Ömrünüzün ne kadar olduğu gözlerinizde saklı! Biyolojik yaşınız buysa...

British Journal of Ophthalmology’da yapılan bir araştırmada kendi ömrünün ne kadar olduğunu öğrenmek isteyenlerin aslında gözlerine bakmalarının yeterli olduğu ve bir bireyin retinasının biyolojik yaşının ölüm riski ile ilişkilendirilebileceği ortaya koyuldu.

British Journal of Ophthalmology’de yayımlanan ve yaklaşık 47 bin yetişkin üzerinde yapılan bir araştırma, retinanın biyolojik saatiniz hakkında hayati ipuçları taşıdığı üzerinde duruluyor. Gözün hemen arka kısmında bir zardan ibaret olan retina, görsel bilgileri alan ve organize eden milyonlarca ışığa duyarlı hücreler ile diğer sinir hücrelerini içeriyor.

Avustralya Göz Araştırmaları Merkezi’nden Doktor Mingguang He, retinanın sistemik vasküler ve nörolojik hastalıkların artan ölüm riskleriyle ilişkili altta yatan patolojik süreçlerini değerlendirmek için benzersiz bir olanak sunduğuna değiniyor.

## Kayıtlı Veriler

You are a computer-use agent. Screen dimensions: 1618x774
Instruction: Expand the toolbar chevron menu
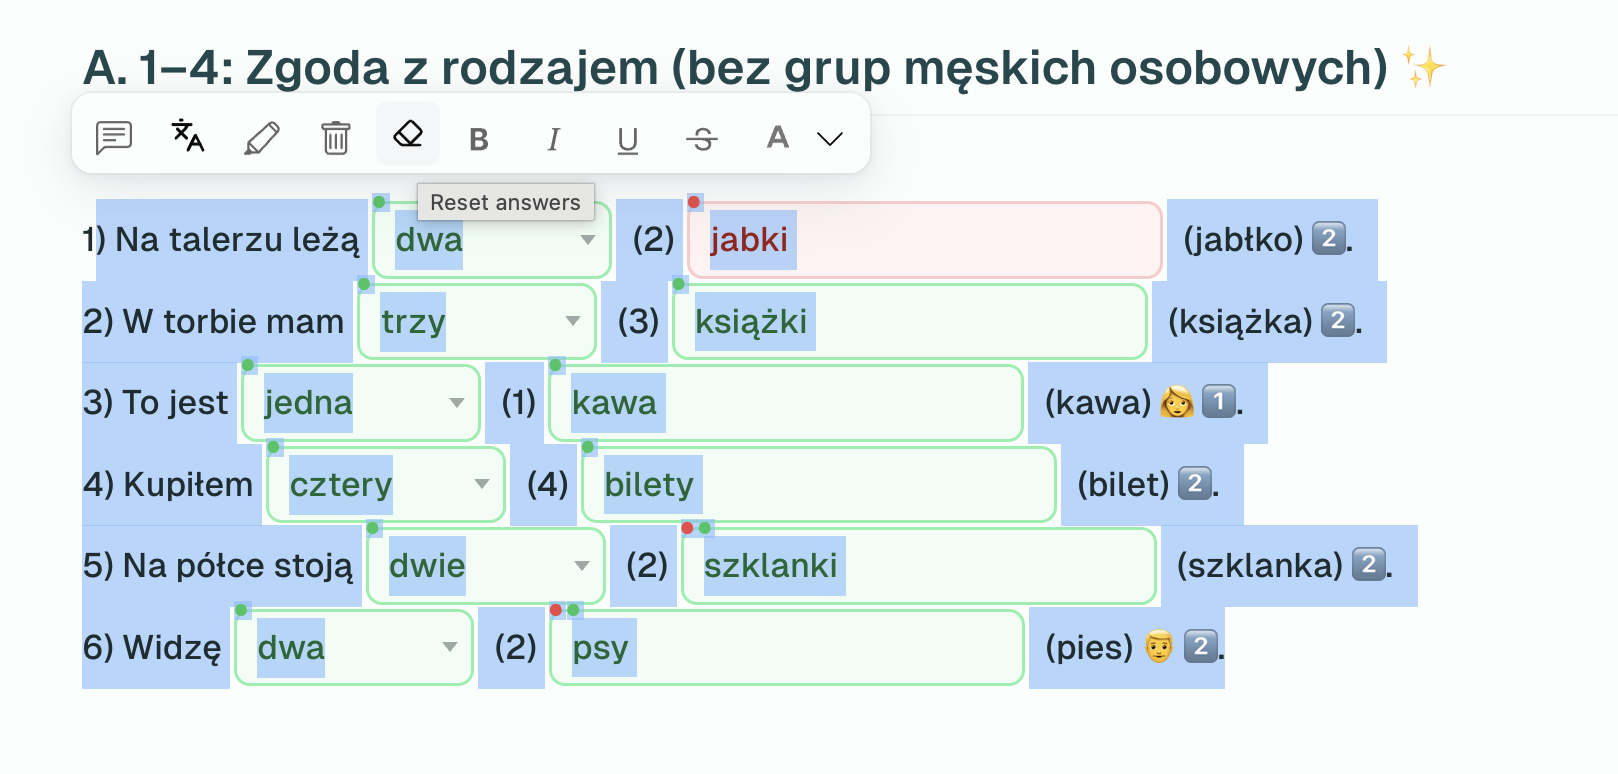(x=830, y=139)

## Görev Yönergesi
Retina ile ilgili metne göre şu soruları yanıtlayın:
(a) Araştırma hangi dergide yayımlanmıştır?
(b) Araştırma yaklaşık kaç yetişkin üzerinde yapılmıştır?
(c) Doktor Mingguang He hangi kurumdandır?

## Çözüm Aşağıda
(a) British Journal of Ophthalmology'de yayımlanmıştır.
(b) Yaklaşık 47 bin yetişkin üzerinde yapılmıştır.
(c) Avustralya Göz Araştırmaları Merkezi'ndendir.